Launched in Spring 2015, the Hagop Kevorkian Center's Practitioner-in-Residence
program aims to augment our students' academic and professional training in
Near Eastern Studies. Each semester, the Hagop Kevorkian Center hosts a
practitioner-in-residence whose expertise and experience in journalism,
writing, human rights, arts and other fields contribute to our intellectual
community as well as enhance student learning by offering a special workshop,
which culminates in a public event or exhibition.
Our current Practitioner-in-Residence is Sultan Al Qassemi, a United Arab Emirates-based columnist whose articles have appeared in numerous publications and a prominent commentator on Arab affairs on Twitter. Rising in prominence during the Arab Spring, his tweets became a major news source, rivaling the major news networks at the time, until TIME magazine listed him in the “140 Best Twitter Feeds of 2011.” He is offering a special workshop “The Politics of Arab Modern Art, which will discuss the political undertones of iconic artworks of the 20th century in the Arab world.

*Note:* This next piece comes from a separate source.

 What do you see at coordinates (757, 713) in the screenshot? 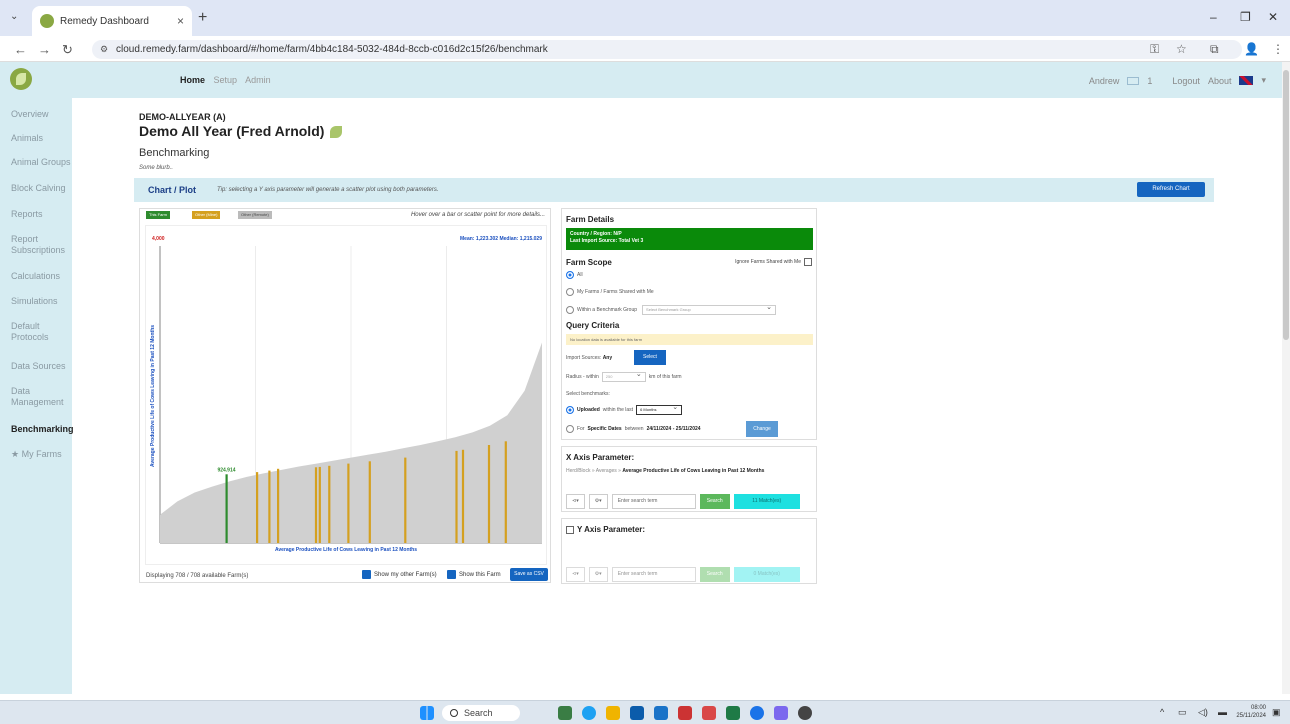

Our past Practitioners-in-Residence include figures from various fields, including the performing arts, film, human rights, writing, and journalism. Our Fall 2016 Artists-in-Residence were Suhel Nafar and Jackie Salloum, New York/Paestine based filmmakers and artists whose most notable works include the feature length documentary “Slingshot Hip Hop (Sundance 2008). The offered a special workshop “Memory Metamorphosis,” which explored, executed and preserved Palestinian diasporic memory through various art forms (e.g. painting, photography, music, video, collage). The workshop culminated in an art exhibition of pieces inspired by interviews conducted by our students with U.S.-based Palestinians about their memories of home. Sarah Leah Whitson, Executive Director of the MENA Division of Human Rights Watch, served as our Spring 2016 Human Rights Activist-in-Residence, and offered a special workshop titled “Dissecting the Democratic Moment in Egypt,” which attempted to examine the Morsi administration’s year in power by gathering testimony and information directly from those involved. Our Fall 2015 Writer-in-Residence was Nancy Kricorian, the author of the novels Zabelle, Dreams of Bread and Fire, and most recently All The Light There Was. She offered a special workshop titled “Life Stories: Transforming Family and Oral Histories into Narrative Non-Fiction and Fiction,” which culminated in an art exhibition “Art & Memory: Looking Back & Moving Forward on the Centennial of the Armenian Genocide.” Our Spring 2015 Journalist-in-Residence was Adam Shatz who offered a special workshop titled “Writing for a Non-Academic Audience,” which culminated in a panel on the Syrian crisis.